= Étienne Lamotte =

Belgian priest and professor (1903–1983)

Étienne Paul Marie Lamotte (/fr/; 21 November 1903 – 5 May 1983) was a Belgian priest and Professor of Greek at the Catholic University of Louvain, but was better known as an Indologist and the greatest authority on Buddhism in the West in his time. He studied under his pioneering compatriot Louis de La Vallée-Poussin and was one of the few scholars familiar with all the main Buddhist languages: Pali, Sanskrit, Chinese and Tibetan. His first published work was his PhD thesis: Notes sur le Bhagavad-Gita (Paris, Geuthner, 1929). - In 1953, he was awarded the Francqui Prize in Human Science.
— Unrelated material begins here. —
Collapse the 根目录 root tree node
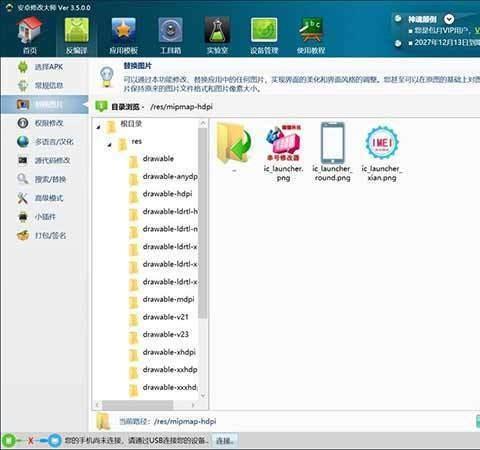 [x=99, y=127]
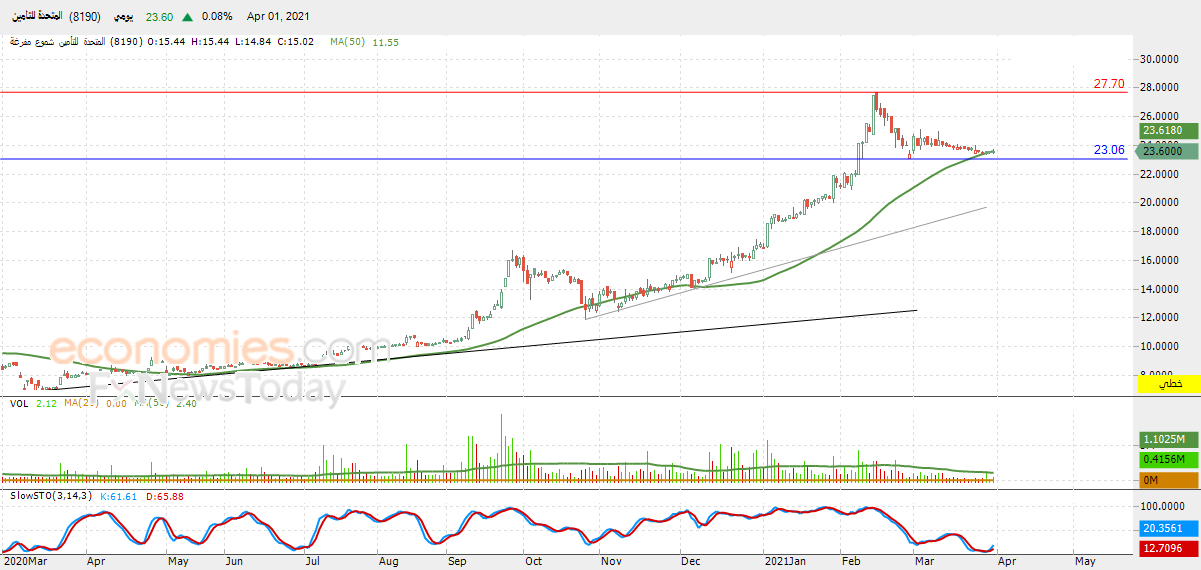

==The Translation of Da zhi du lun==
He is also known for his French translation of the Mahāprajñāpāramitāupadeśa (, English: Treatise on the Great Perfection of Wisdom), a text attributed to Nāgārjuna. Lamotte thought that the text was most likely composed by an Indian bhikkhu from the Sarvastivada tradition, who later became a convert to Mahayana Buddhism. Lamotte's translation was published in five volumes but unfortunately remains incomplete, since his death put an end to his efforts.

==Other works==
In addition to the Mahāprajñāpāramitāupadeśa, Lamotte also composed several other important translations from Mahayana sutras, including the Suramgamasamadhi sutra, and the Vimalakirti sutra.

==Publications==
Paul Williams, author of a book review of one of Lamotte's books for the Journal of the Royal Asiatic Society, wrote that his "works are always more than just translations or interpretations. They are vast encyclopedias of references and primary source materials from half a dozen languages which he seems to handle with complete familiarity."
- Le traité de la grande vertu de sagesse de Nāgārjuna (Mahāprajñāpāramitāśāstra) vol. 1 (1944)
- Le traité de la grande vertu de sagesse de Nāgārjuna (Mahāprajñāpāramitāśāstra) vol. 2 (1949)
- Histoire du bouddhisme indien (1958) trans. into English as The History of Indian Buddhism 1988.
- The Spirit of Ancient Buddhism (1961)
- The Teaching of Vimalakirti (Vimalakīrtinirdeśa) (1962) (Pali Text Soc. trans. 1986)
- Śūraṃgamasamādhisūtra, The Concentration of Heroic Progress: An Early Mahayana Buddhist Scripture (1965) (Eng. trans: Curzon Press 1998)
- Le traité de la grande vertu de sagesse de Nāgārjuna (Mahāprajñāpāramitāśāstra) vol. 3 (1970)
- Le traité de la grande vertu de sagesse de Nāgārjuna (Mahāprajñāpāramitāśāstra) vol. 4 (1976)
- Le traité de la grande vertu de sagesse de Nāgārjuna (Mahāprajñāpāramitāśāstra) vol. 5 (1980)
- Karmasiddhi Prakarana, English trans. Leo M. Pruden 1988.